Some asked her what her doctor thought, a tiny few were critical of this choice, but the vast majority told her that she shouldn’t judge herself at whatever weight that she chose to be and if she thought she would be happy at 155 she should stop there. They also noted that she might not want to decide right then - just work on a healthier lifestyle and when she got to 155 she might want to stay at that weight or maybe she would aim lower.
I was with her at that time as I weighed well over 250. The fact that I had gotten under 300 pounds was shocking. 250 seemed so far away and to even THINK that there as a possibility that I could get under 200 - a weight I hadn’t been since age 16? That would take nothing short of a miracle. So being okay with being less obese seemed very reasonable. Forget about being “normal”!
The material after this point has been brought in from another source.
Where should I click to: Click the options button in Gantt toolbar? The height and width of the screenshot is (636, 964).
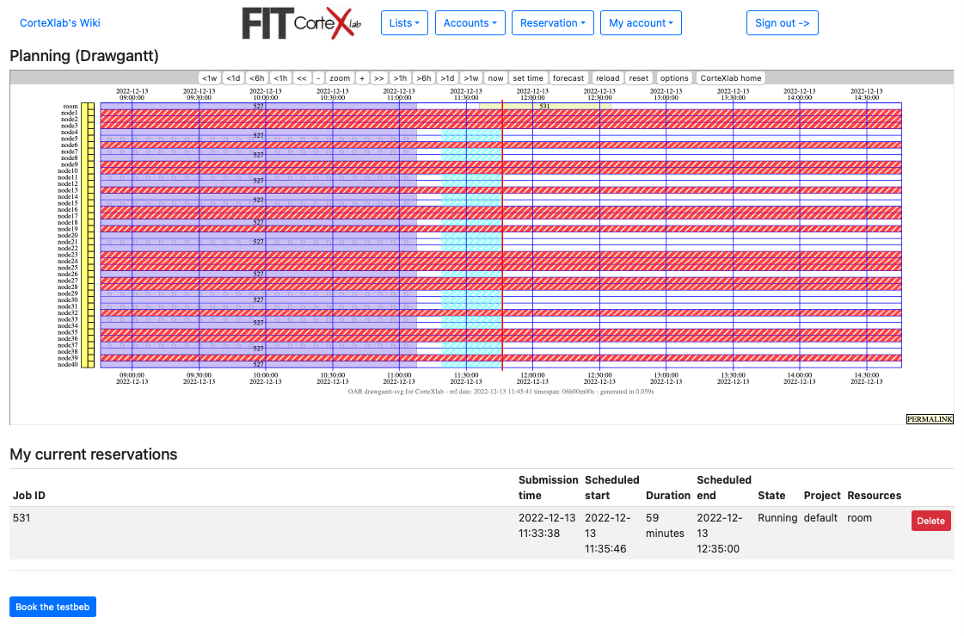(x=674, y=78)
And we all know that while BMI is a general standard, different people look very different at the same BMI numbers. Some look normal in their BMI range, some look very thin at even the high end of BMI and some look stocky. And that’s just cosmetically. Some people don’t feel good physically unless they are at a very low weight, where some people need to be technically overweight by BMI standards to have energy and feel good.
If you are not grossly unhealthy - either sickly thin or obese to the point where you are facing health problems, I guess you need to find what works for you.
I totally believe that - and yet....
After all my whining and bitching and self-pity and recriminations against myself for continuing to have primarily weekends full of eating too much and doubting that gardening is as “real” of an exercise as running, and pictures that make me think I’ve gained about 300 pounds, I got on the scale today to find that I am exactly the same weight as the first week of April. Ok, that’s not true - I am a WHOLLLLEEEEEE .1 lower. (Go me with my bad self)
Perhaps this is just where my body wants to be. But I keep questioning if that is “OKAY”. Again, OKAY by whose standards?
My friend Christyne - who is not quite as fucked up in the head as I am - says that many of us work SO HARD to be “normal” - just NORMAL - but then we don’t even enjoy it when we get there. Although I don’t think that is always elite to those of us who have played the weight loss game.
And then I look at some people like Meghan Trainor - so young and so brave (in my opinion anyway) who acknowledges being “less than perfect” in the eyes of many and yet she loves herself anyway.